• **Exercise materials**
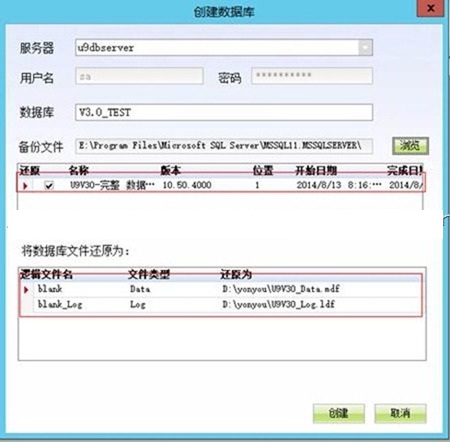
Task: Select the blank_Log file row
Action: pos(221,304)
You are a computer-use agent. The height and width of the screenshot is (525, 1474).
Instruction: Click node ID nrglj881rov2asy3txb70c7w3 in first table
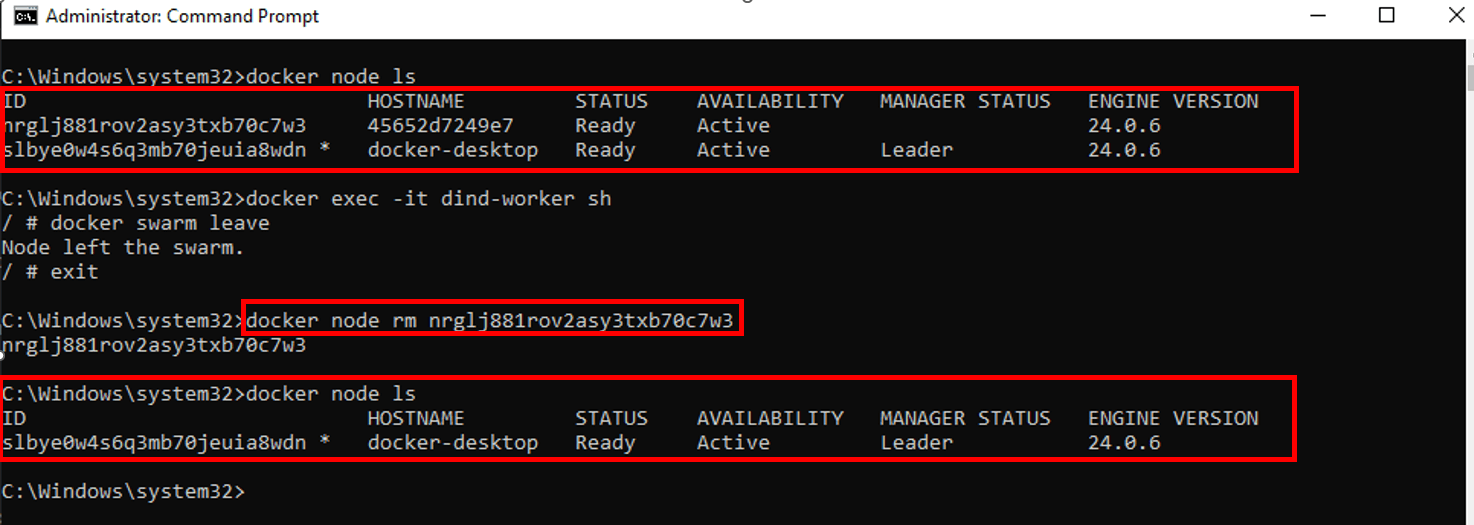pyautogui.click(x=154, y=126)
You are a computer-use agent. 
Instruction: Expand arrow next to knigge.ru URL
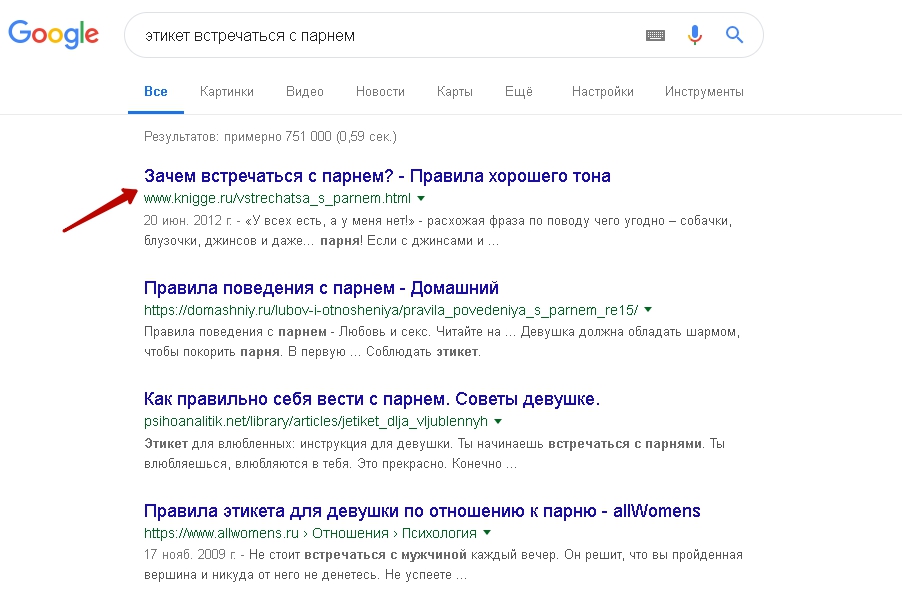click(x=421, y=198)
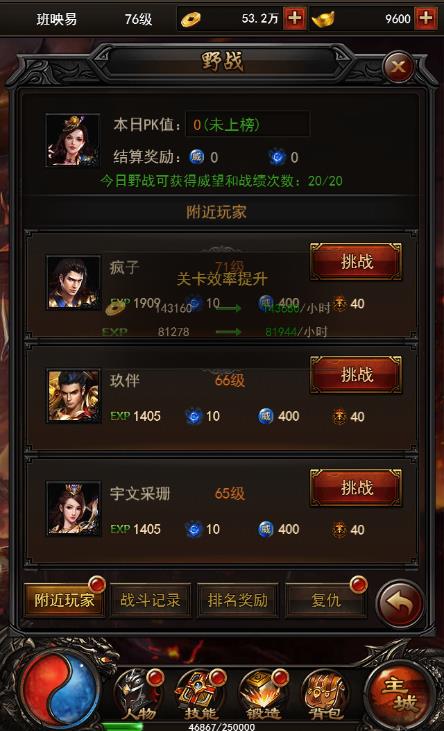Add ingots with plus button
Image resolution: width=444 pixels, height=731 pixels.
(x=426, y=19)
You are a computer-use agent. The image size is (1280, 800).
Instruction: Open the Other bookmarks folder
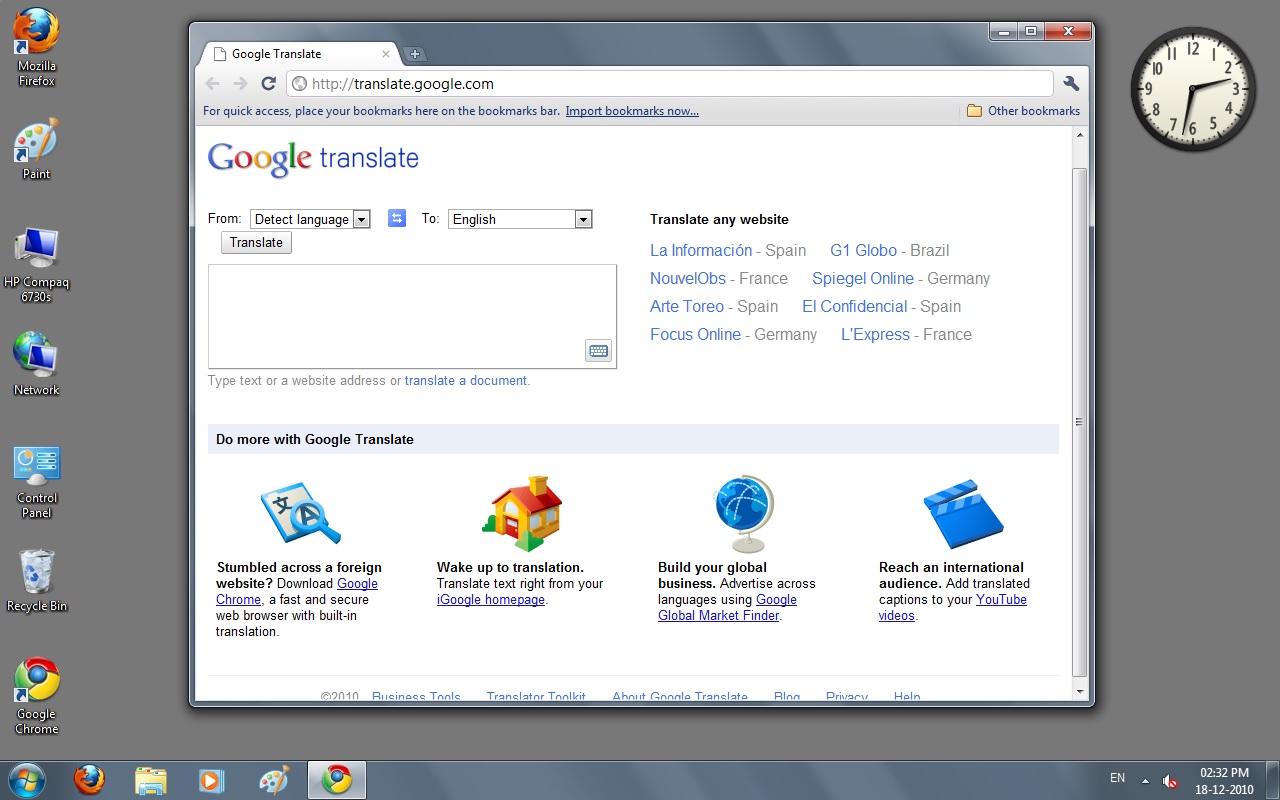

• **Try it**
Word for word, please, restate the lines of the listing from the one holding "Instruction: Click node" down to the last line, leaving out any pictures.

• **Written response**
Instruction: Click node ID nrglj881rov2asy3txb70c7w3 in first table
pyautogui.click(x=154, y=126)
You are a computer-use agent. 
Instruction: Expand arrow next to knigge.ru URL
click(x=421, y=198)
Add ingots with plus button
Image resolution: width=444 pixels, height=731 pixels.
(x=426, y=19)
You are a computer-use agent. The image size is (1280, 800).
Instruction: Open the Other bookmarks folder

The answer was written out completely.